===== Texto fornecido =====

Carnaval

  • A falta que faz

    Falta-nos um Nobel. A tão cobiçada e destacada honraria máxima de que ainda carecemos. Nós, o país mais exuberante. O país do samba, do Carnaval, do futebol. Temos de tudo um pouco e fazemos de tudo um pouco. O Brasil é um mundo particular que ninguém jamais decifrou completamente. Além disso, como sabemos, Deus é brasileiro. Só o resto do mundo ainda não percebeu. A Academia Sueca, então, nem se fala, parece querer constantemente desviar da terra de Deus. E nós continuamos sem um Nobel.

    Conquistamos cinco copas. Somos os maiores da história do futebol. Não interessa se estamos numa fase ruim ou se a Argentina nos humilhou na última partida, as cinco taças são nossas, ainda que uma delas tenha sido roubada. Isso, de fato, pouco importa. O mundo esteve literalmente aos nossos pés em 58, 62, 70, 94 e 2002. E, vamos combinar, a única coisa mais bonita do que as cinco estrelas na nossa camisa é imaginá-la com seis. A Olimpíada, que por muito tempo foi o nosso Calcanhar de Aquiles, conquistamos logo duas em sequência para mostrar quem é que manda. A primeira, por acaso, foi aqui no Brasil. Um capricho dos Deuses do futebol. Agora também voltamos a ter o melhor jogador do mundo. Tudo nos conformes. Do 7 a 1 nem lembramos direito, foi um vacilo momentâneo.

===== Trecho do material =====

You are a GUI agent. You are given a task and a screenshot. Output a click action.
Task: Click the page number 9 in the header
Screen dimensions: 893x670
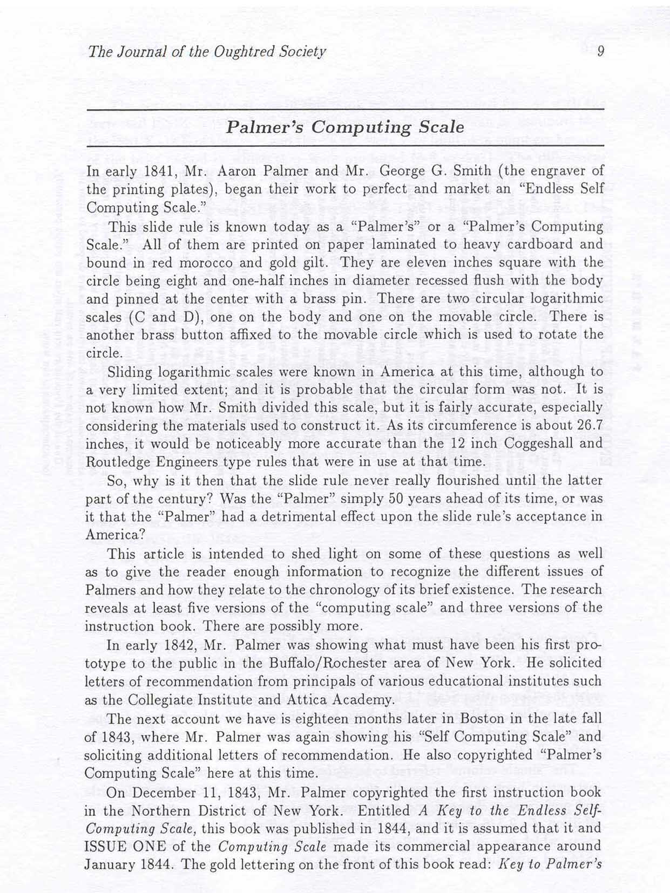(x=600, y=51)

=====

Instruções da tarefa
Copie literalmente, do texto sobre a falta de um Nobel no Brasil, o trecho que vai de "Conquistamos cinco copas." até "um vacilo momentâneo.".

Resposta correta
Conquistamos cinco copas. Somos os maiores da história do futebol. Não interessa se estamos numa fase ruim ou se a Argentina nos humilhou na última partida, as cinco taças são nossas, ainda que uma delas tenha sido roubada. Isso, de fato, pouco importa. O mundo esteve literalmente aos nossos pés em 58, 62, 70, 94 e 2002. E, vamos combinar, a única coisa mais bonita do que as cinco estrelas na nossa camisa é imaginá-la com seis. A Olimpíada, que por muito tempo foi o nosso Calcanhar de Aquiles, conquistamos logo duas em sequência para mostrar quem é que manda. A primeira, por acaso, foi aqui no Brasil. Um capricho dos Deuses do futebol. Agora também voltamos a ter o melhor jogador do mundo. Tudo nos conformes. Do 7 a 1 nem lembramos direito, foi um vacilo momentâneo.